## ABOUT THIS TASK
Find each line below where the word "agent" occurs, and copy it.

### DATA SUPPLIED ###

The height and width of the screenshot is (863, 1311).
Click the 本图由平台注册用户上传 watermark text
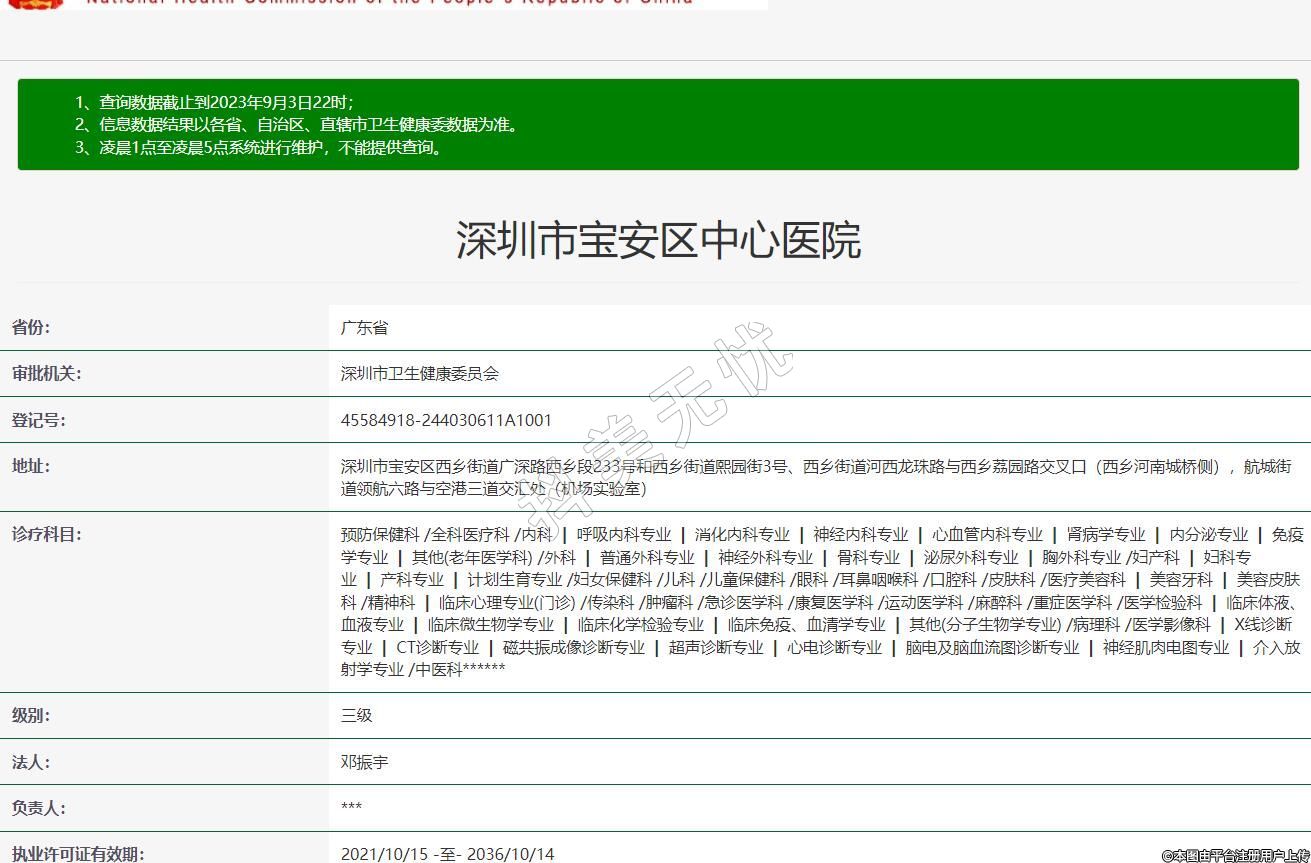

###
### DATA SUPPLIED ###

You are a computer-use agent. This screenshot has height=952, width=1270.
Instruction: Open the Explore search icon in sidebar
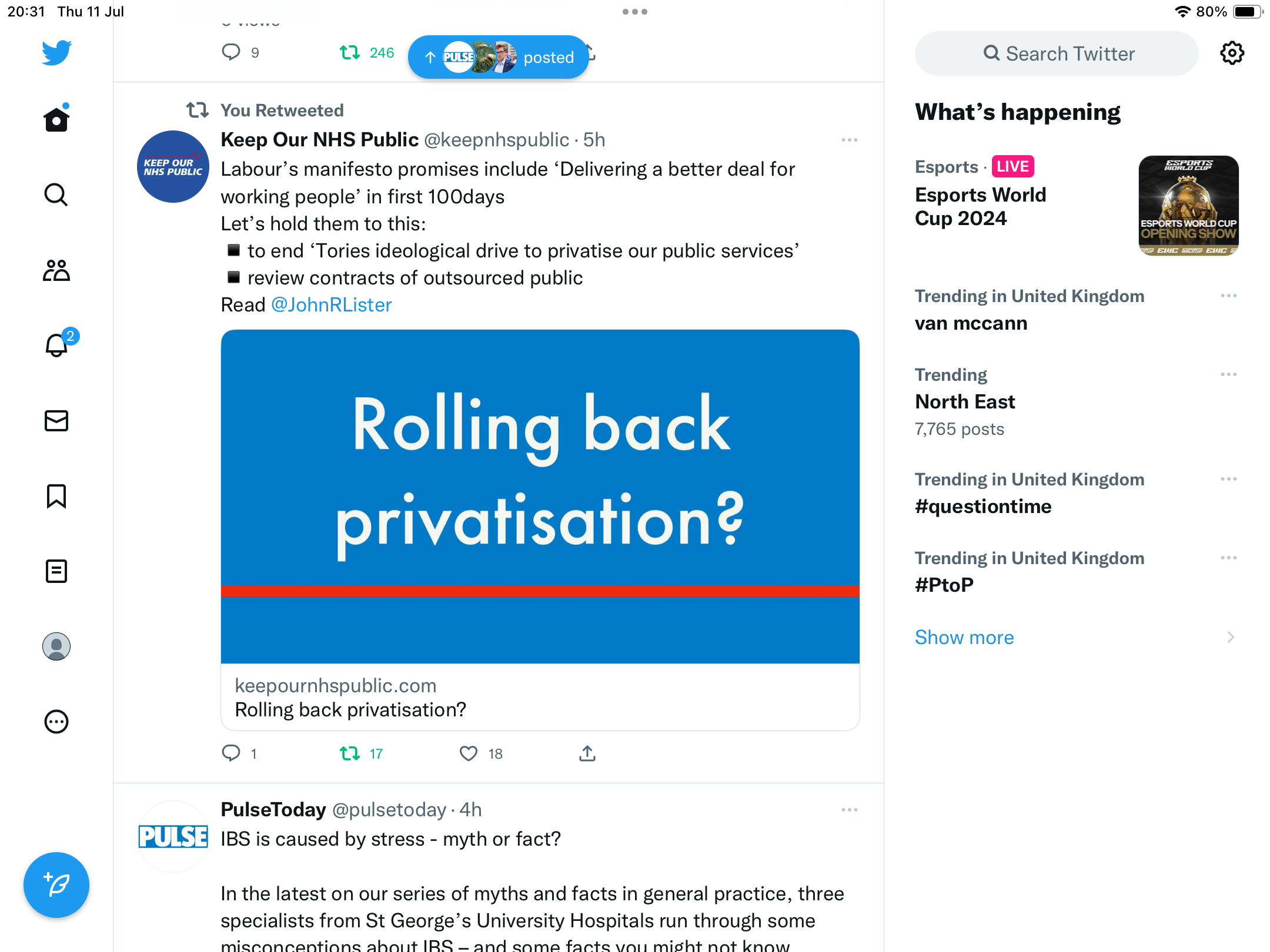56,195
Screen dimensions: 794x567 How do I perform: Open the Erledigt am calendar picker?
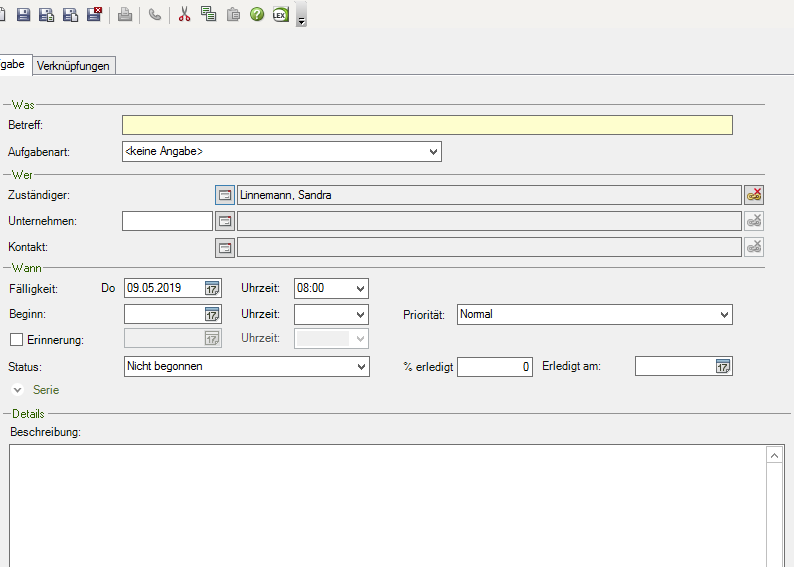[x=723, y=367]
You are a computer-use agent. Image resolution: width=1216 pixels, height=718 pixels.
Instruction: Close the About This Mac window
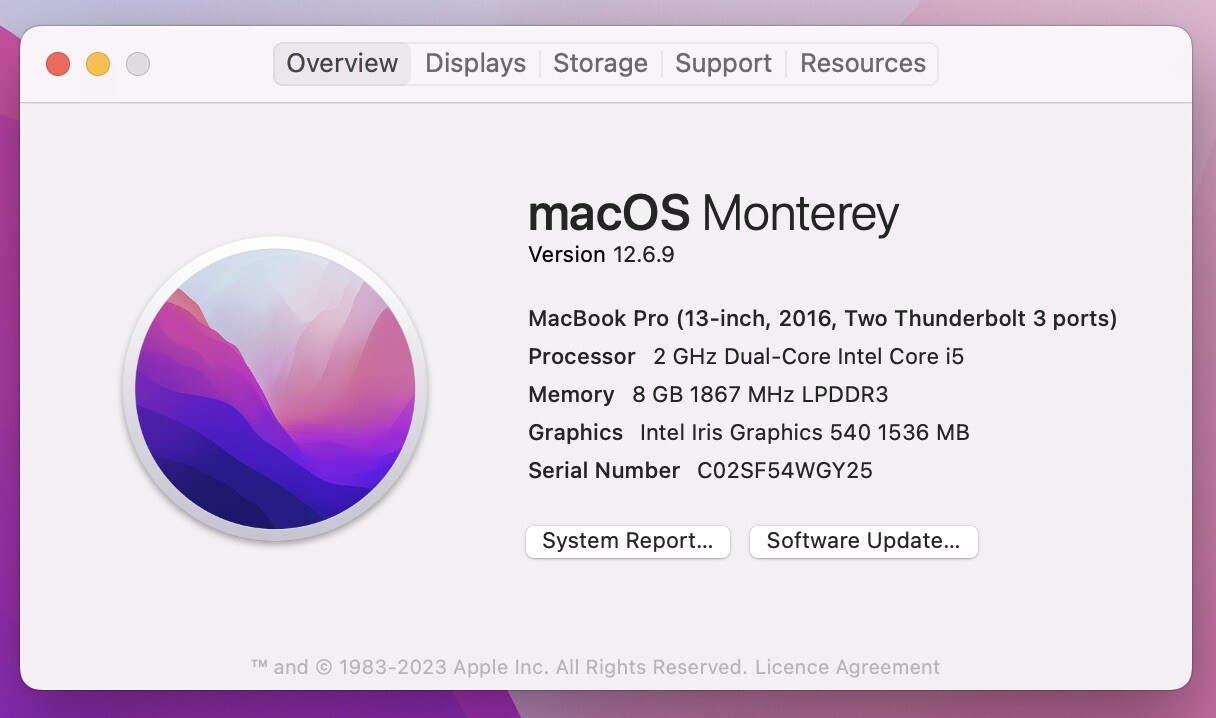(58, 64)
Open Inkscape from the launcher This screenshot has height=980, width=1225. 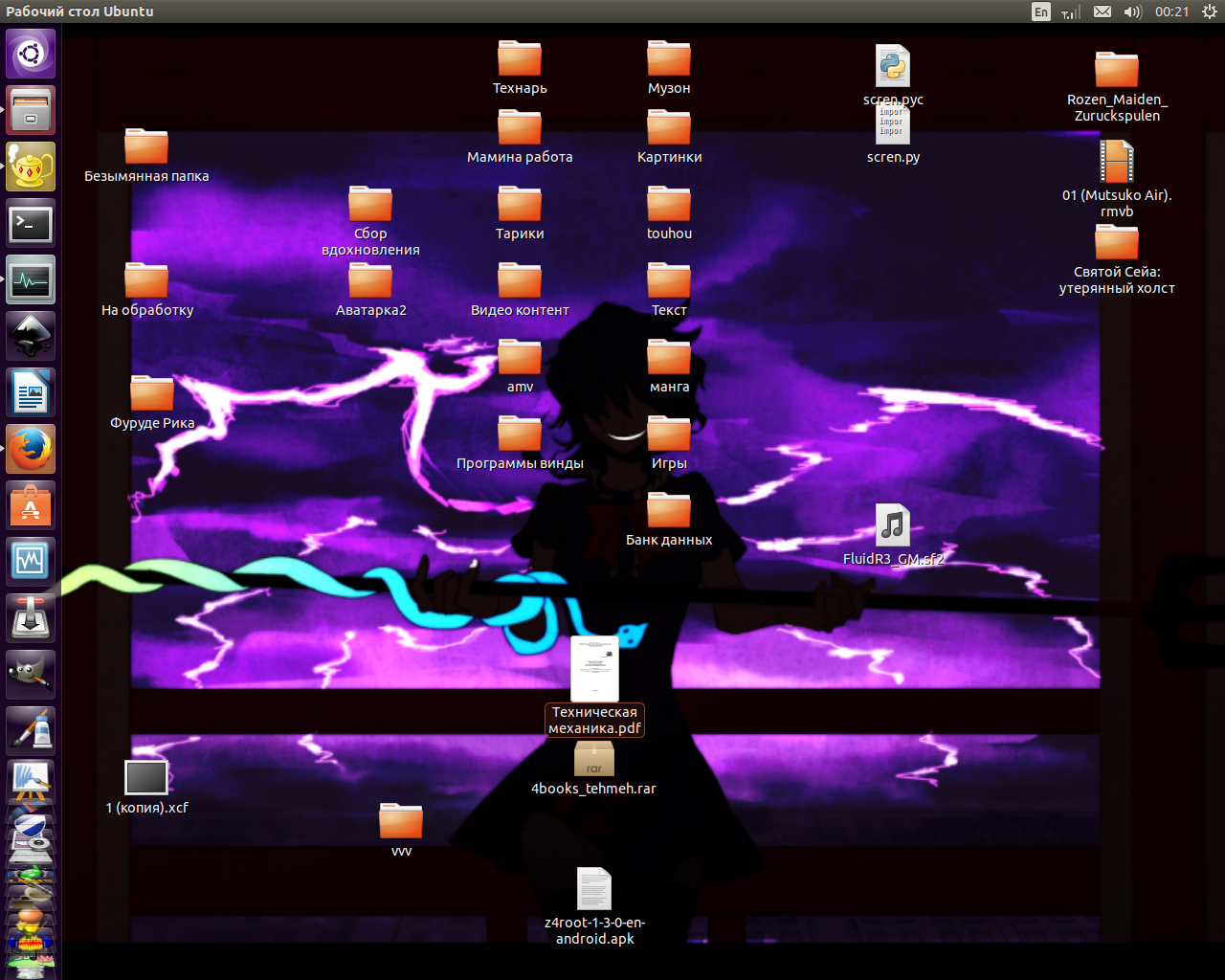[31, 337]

###

## FINISHED EXERCISE
You are a computer-use agent. This screenshot has height=952, width=1270.
You are a computer-use agent. Image resolution: width=1216 pixels, height=718 pixels.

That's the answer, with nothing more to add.